EXERCISE DESCRIPTION:
Write out each line of the material again, word for word.

INFORMATION GIVEN:
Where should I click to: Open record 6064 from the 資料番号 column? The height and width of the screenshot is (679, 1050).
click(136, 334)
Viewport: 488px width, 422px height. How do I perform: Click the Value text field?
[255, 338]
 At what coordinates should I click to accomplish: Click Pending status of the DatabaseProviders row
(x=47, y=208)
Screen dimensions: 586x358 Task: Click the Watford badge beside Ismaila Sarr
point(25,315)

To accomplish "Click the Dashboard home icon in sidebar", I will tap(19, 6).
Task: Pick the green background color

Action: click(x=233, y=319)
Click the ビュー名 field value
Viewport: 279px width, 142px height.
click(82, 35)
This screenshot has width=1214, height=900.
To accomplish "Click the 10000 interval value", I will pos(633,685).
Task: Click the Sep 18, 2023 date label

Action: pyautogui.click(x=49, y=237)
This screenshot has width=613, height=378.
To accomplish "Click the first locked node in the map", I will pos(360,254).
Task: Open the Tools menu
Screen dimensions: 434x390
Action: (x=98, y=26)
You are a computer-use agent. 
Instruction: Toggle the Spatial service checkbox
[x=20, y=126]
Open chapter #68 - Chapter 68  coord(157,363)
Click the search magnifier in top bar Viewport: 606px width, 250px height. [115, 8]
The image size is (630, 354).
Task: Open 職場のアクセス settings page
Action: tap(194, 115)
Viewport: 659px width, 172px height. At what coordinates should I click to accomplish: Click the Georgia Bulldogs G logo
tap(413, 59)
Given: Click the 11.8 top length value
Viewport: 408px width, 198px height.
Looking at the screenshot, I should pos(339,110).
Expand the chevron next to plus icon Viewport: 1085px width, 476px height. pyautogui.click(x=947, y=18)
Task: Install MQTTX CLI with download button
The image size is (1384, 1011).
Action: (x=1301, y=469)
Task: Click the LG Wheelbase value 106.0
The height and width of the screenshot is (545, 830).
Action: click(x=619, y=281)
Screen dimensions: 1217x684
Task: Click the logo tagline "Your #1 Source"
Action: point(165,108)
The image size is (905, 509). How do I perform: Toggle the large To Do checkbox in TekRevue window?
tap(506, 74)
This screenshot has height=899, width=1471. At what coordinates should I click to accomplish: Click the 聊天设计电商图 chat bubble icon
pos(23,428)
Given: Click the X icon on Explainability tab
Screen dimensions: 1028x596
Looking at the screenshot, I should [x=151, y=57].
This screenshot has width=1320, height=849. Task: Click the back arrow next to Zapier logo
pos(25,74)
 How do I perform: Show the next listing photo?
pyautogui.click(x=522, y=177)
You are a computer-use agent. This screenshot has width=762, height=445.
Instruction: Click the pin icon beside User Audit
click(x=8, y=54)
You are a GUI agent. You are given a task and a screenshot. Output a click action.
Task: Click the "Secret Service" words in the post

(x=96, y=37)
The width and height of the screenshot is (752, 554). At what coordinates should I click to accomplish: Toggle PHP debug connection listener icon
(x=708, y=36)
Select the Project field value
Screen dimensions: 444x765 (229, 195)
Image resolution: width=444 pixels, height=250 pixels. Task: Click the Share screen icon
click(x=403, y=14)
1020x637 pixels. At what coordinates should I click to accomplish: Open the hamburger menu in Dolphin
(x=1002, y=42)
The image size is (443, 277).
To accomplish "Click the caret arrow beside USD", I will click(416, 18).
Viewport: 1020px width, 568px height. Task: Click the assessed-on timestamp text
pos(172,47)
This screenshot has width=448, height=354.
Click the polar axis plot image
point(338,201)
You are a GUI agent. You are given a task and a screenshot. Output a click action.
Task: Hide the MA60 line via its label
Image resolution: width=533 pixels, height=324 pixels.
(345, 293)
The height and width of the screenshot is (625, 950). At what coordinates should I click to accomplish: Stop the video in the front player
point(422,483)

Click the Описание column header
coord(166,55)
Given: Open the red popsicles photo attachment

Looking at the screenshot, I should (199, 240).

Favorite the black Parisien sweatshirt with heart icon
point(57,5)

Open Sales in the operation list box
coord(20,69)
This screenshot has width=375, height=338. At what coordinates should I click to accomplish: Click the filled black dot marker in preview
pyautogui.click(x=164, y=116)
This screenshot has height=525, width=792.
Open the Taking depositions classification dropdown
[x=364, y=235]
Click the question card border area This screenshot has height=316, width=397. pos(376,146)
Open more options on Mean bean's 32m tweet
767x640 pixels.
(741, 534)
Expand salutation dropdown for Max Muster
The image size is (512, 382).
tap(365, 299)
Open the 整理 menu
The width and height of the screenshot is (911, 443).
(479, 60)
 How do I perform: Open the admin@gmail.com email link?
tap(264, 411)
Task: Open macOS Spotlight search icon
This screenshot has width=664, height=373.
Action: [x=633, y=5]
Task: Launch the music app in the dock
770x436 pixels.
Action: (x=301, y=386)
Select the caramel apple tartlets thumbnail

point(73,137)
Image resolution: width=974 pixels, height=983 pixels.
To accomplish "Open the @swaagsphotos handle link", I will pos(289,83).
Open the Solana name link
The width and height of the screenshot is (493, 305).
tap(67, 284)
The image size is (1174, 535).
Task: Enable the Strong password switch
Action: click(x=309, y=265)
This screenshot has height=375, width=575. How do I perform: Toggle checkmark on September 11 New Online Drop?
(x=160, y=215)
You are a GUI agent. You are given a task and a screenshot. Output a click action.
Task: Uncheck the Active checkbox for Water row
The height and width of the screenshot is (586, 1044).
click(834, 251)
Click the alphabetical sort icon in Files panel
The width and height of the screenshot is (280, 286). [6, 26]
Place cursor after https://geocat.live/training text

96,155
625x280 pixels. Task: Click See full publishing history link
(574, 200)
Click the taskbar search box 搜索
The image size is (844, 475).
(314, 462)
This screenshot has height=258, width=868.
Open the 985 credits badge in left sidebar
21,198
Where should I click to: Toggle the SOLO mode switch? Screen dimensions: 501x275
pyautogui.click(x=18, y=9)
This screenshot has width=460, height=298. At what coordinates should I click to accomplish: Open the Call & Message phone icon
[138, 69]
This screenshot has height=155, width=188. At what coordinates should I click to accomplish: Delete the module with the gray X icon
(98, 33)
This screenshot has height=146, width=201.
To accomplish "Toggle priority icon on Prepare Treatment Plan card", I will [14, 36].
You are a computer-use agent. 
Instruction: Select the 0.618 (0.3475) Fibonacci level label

RESULT OF THE TASK:
Where should I click to: Open record 6064 from the 資料番号 column? The height and width of the screenshot is (679, 1050).
click(136, 334)
Viewport: 488px width, 422px height. How do I perform: Click the Value text field?
[255, 338]
 At what coordinates should I click to accomplish: Click Pending status of the DatabaseProviders row
(x=47, y=208)
Screen dimensions: 586x358 Task: Click the Watford badge beside Ismaila Sarr
point(25,315)

To accomplish "Click the Dashboard home icon in sidebar", I will tap(19, 6).
Task: Pick the green background color

Action: click(x=233, y=319)
Click the ビュー名 field value
Viewport: 279px width, 142px height.
click(82, 35)
This screenshot has width=1214, height=900.
To accomplish "Click the 10000 interval value", I will pos(633,685).
Task: Click the Sep 18, 2023 date label

Action: pyautogui.click(x=49, y=237)
This screenshot has width=613, height=378.
To accomplish "Click the first locked node in the map", I will pos(360,254).
Task: Open the Tools menu
Screen dimensions: 434x390
Action: (x=98, y=26)
You are a computer-use agent. 
Instruction: Toggle the Spatial service checkbox
[x=20, y=126]
Open chapter #68 - Chapter 68  coord(157,363)
Click the search magnifier in top bar Viewport: 606px width, 250px height. [115, 8]
The image size is (630, 354).
Task: Open 職場のアクセス settings page
Action: tap(194, 115)
Viewport: 659px width, 172px height. At what coordinates should I click to accomplish: Click the Georgia Bulldogs G logo
tap(413, 59)
Given: Click the 11.8 top length value
Viewport: 408px width, 198px height.
Looking at the screenshot, I should pos(339,110).
Expand the chevron next to plus icon Viewport: 1085px width, 476px height. pyautogui.click(x=947, y=18)
Task: Install MQTTX CLI with download button
The image size is (1384, 1011).
Action: (x=1301, y=469)
Task: Click the LG Wheelbase value 106.0
The height and width of the screenshot is (545, 830).
Action: click(x=619, y=281)
Screen dimensions: 1217x684
Task: Click the logo tagline "Your #1 Source"
Action: point(165,108)
The image size is (905, 509). How do I perform: Toggle the large To Do checkbox in TekRevue window?
tap(506, 74)
This screenshot has height=899, width=1471. At what coordinates should I click to accomplish: Click the 聊天设计电商图 chat bubble icon
pos(23,428)
Given: Click the X icon on Explainability tab
Screen dimensions: 1028x596
Looking at the screenshot, I should [x=151, y=57].
This screenshot has width=1320, height=849. Task: Click the back arrow next to Zapier logo
pos(25,74)
 How do I perform: Show the next listing photo?
pyautogui.click(x=522, y=177)
You are a computer-use agent. This screenshot has width=762, height=445.
Instruction: Click the pin icon beside User Audit
click(x=8, y=54)
You are a GUI agent. You are given a task and a screenshot. Output a click action.
Task: Click the "Secret Service" words in the post

(x=96, y=37)
The width and height of the screenshot is (752, 554). At what coordinates should I click to accomplish: Toggle PHP debug connection listener icon
(x=708, y=36)
Select the Project field value
Screen dimensions: 444x765 (229, 195)
Image resolution: width=444 pixels, height=250 pixels. Task: Click the Share screen icon
click(x=403, y=14)
1020x637 pixels. At what coordinates should I click to accomplish: Open the hamburger menu in Dolphin
(x=1002, y=42)
The image size is (443, 277).
To accomplish "Click the caret arrow beside USD", I will click(416, 18).
Viewport: 1020px width, 568px height. Task: Click the assessed-on timestamp text
pos(172,47)
This screenshot has width=448, height=354.
Click the polar axis plot image
point(338,201)
You are a GUI agent. You are given a task and a screenshot. Output a click action.
Task: Hide the MA60 line via its label
Image resolution: width=533 pixels, height=324 pixels.
(345, 293)
The height and width of the screenshot is (625, 950). At what coordinates should I click to accomplish: Stop the video in the front player
point(422,483)

Click the Описание column header
coord(166,55)
Given: Open the red popsicles photo attachment

Looking at the screenshot, I should (199, 240).

Favorite the black Parisien sweatshirt with heart icon
point(57,5)

Open Sales in the operation list box
coord(20,69)
This screenshot has width=375, height=338. At what coordinates should I click to accomplish: Click the filled black dot marker in preview
pyautogui.click(x=164, y=116)
This screenshot has height=525, width=792.
Open the Taking depositions classification dropdown
[x=364, y=235]
Click the question card border area This screenshot has height=316, width=397. pos(376,146)
Open more options on Mean bean's 32m tweet
767x640 pixels.
(741, 534)
Expand salutation dropdown for Max Muster
The image size is (512, 382).
tap(365, 299)
Open the 整理 menu
The width and height of the screenshot is (911, 443).
(479, 60)
 How do I perform: Open the admin@gmail.com email link?
tap(264, 411)
Task: Open macOS Spotlight search icon
This screenshot has width=664, height=373.
Action: [x=633, y=5]
Task: Launch the music app in the dock
770x436 pixels.
Action: (x=301, y=386)
Select the caramel apple tartlets thumbnail

point(73,137)
Image resolution: width=974 pixels, height=983 pixels.
To accomplish "Open the @swaagsphotos handle link", I will pos(289,83).
Open the Solana name link
The width and height of the screenshot is (493, 305).
tap(67, 284)
The image size is (1174, 535).
Task: Enable the Strong password switch
Action: click(x=309, y=265)
This screenshot has height=375, width=575. How do I perform: Toggle checkmark on September 11 New Online Drop?
(x=160, y=215)
You are a GUI agent. You are given a task and a screenshot. Output a click action.
Task: Uncheck the Active checkbox for Water row
The height and width of the screenshot is (586, 1044).
click(834, 251)
Click the alphabetical sort icon in Files panel
The width and height of the screenshot is (280, 286). [6, 26]
Place cursor after https://geocat.live/training text

96,155
625x280 pixels. Task: Click See full publishing history link
(574, 200)
Click the taskbar search box 搜索
The image size is (844, 475).
(314, 462)
This screenshot has height=258, width=868.
Open the 985 credits badge in left sidebar
21,198
Where should I click to: Toggle the SOLO mode switch? Screen dimensions: 501x275
pyautogui.click(x=18, y=9)
This screenshot has width=460, height=298. At what coordinates should I click to accomplish: Open the Call & Message phone icon
[138, 69]
This screenshot has height=155, width=188. At what coordinates should I click to accomplish: Delete the module with the gray X icon
(98, 33)
This screenshot has height=146, width=201.
To accomplish "Toggle priority icon on Prepare Treatment Plan card", I will [14, 36].
You are a computer-use agent. 
Instruction: Select the 0.618 (0.3475) Fibonacci level label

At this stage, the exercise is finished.